The live feeds have revealed things such as:
- an avalanche of racism, sexism, and homophobia
- producers erasing a person from a scene
- producers covering up both gay slurs and a fan-favorite’s bigotry
- a producer’s racism
- unwanted genital touching
Those moments on the feeds have led to plenty of headlines and criticism from fans and cultural critics (hello!) alike.
Meanwhile, CBS executives have been repeatedly asked to defend events that became public knowledge because of the live feeds, though one former executive wasn’t bothered by it, curiously enough.

The live feeds are, of course, a source of revenue for Paramount Global, CBS’s parent company. Now that they’re part of Paramount+ (formerly CBS All Access), they ideally help to not only get people to pay for three months, but keep subscribing when Big Brother is not on.
Anyway, that brings me to my surprise that CBS is apparently not going to follow Canada’s lead. Is the revenue and social media attention worth the headaches?
Do Paramount executives want the world to keep knowing what the cast is actually doing and saying, and how badly mangled actual events are when they end up edited into CBS episodes?
I’d have guessed not! Add in some precedent from a neighboring country and there’s a perfect excuse to pull the plug.
But apparently, the cost is worth the revenue and whatever else it brings to CBS.
EW’s Dalton Ross reported—and he’s usually a good source for insider CBS information—that “there are no plans to change the live feed offerings for viewers of the American Big Brother when the show returns for its landmark 25th season this summer.”

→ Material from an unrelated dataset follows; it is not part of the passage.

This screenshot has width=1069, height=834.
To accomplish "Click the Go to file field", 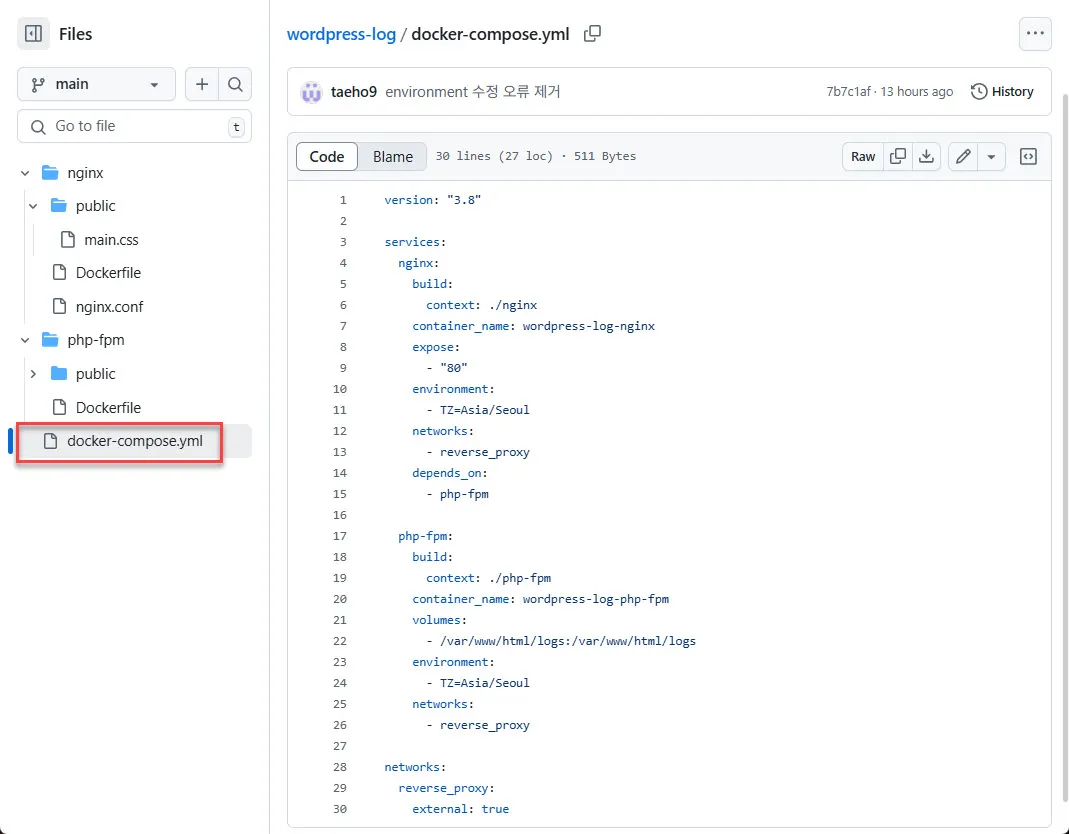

Host Julie Chen Moonves retweeted that, adding a GIF of Bianca Del Rio snapping, indicating that it was indeed accurate.
Normally, I’d say that most things Big Brother Canada does—like spending money on a spacious set instead of redecorating the same half-soundstage house every year—should be copied by CBS. After all, many fans prefer it to the US version.

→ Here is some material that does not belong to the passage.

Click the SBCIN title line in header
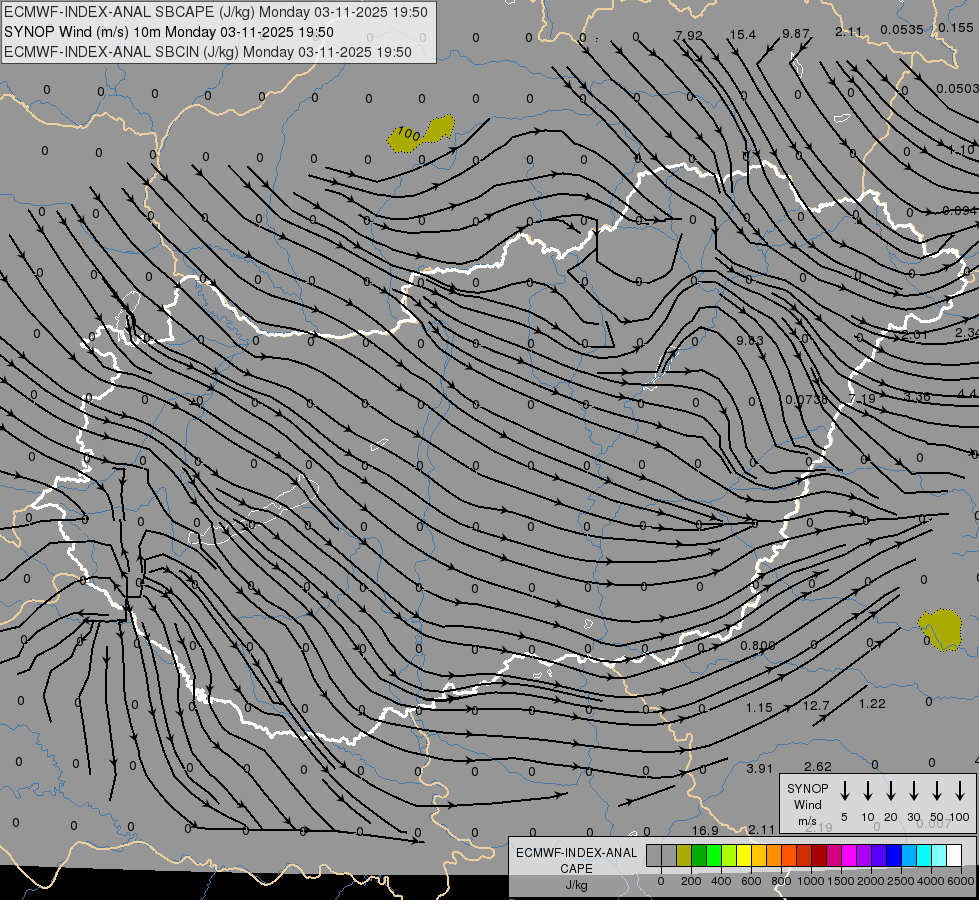click(208, 52)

But if CBS does indeed choose to keep the live feeds for Big Brother 25—even if it’s for strictly financial reasons, or out of fear that viewers will abandon the show if they cut off access to that steady drip of hamster life—they’ll be choosing to continue to show us at least a tiny glimpse of how reality TV is made. That’s valuable, educational, and sometimes just plain entertaining.
I certainly hope the live feeds never again capture bigotry or racism, violence or cover-ups, because I hope those things never happen.
But if they do, I’m also glad we’ll have whatever makes it out of the house on the Internet as evidence that will continue to hold people accountable for their words and actions—even people playing a silly summertime game.
Lynne
Friday 3rd of March 2023
You didn’t mention that Global Television and BBCAN has never charged for the live feeds like CBS and BBUS does. The question of lost revenue by cancelling the feeds therefore doesn’t even come into play for BBCAN.
Gloria
Friday 3rd of March 2023
When, or will the USA get to see Big Brother Canada S-10 & S-11? I have been watching S-1 thru 9 many times that I am tired. Canada is better than US (I hate to mention it). If you going review it then we should be able to watch them. Thank-you.
A1Keith
Wednesday 1st of March 2023
I don't have time to watch live feeds but I like catching up on sites like Hamsterwatch to see what I missed. What BBCan is doing totally misses the point of the game being called 'Big Brother' from George Orwell's 1984. I get the mental health stuff but HELLOOO... if you don't want to be seen don't go on the game. BBCan is a shell of it's original game when it first began. It was so well done and great to watch. I'm not sure if I will watch it anymore if the producers are spoon feeding what they want us to see.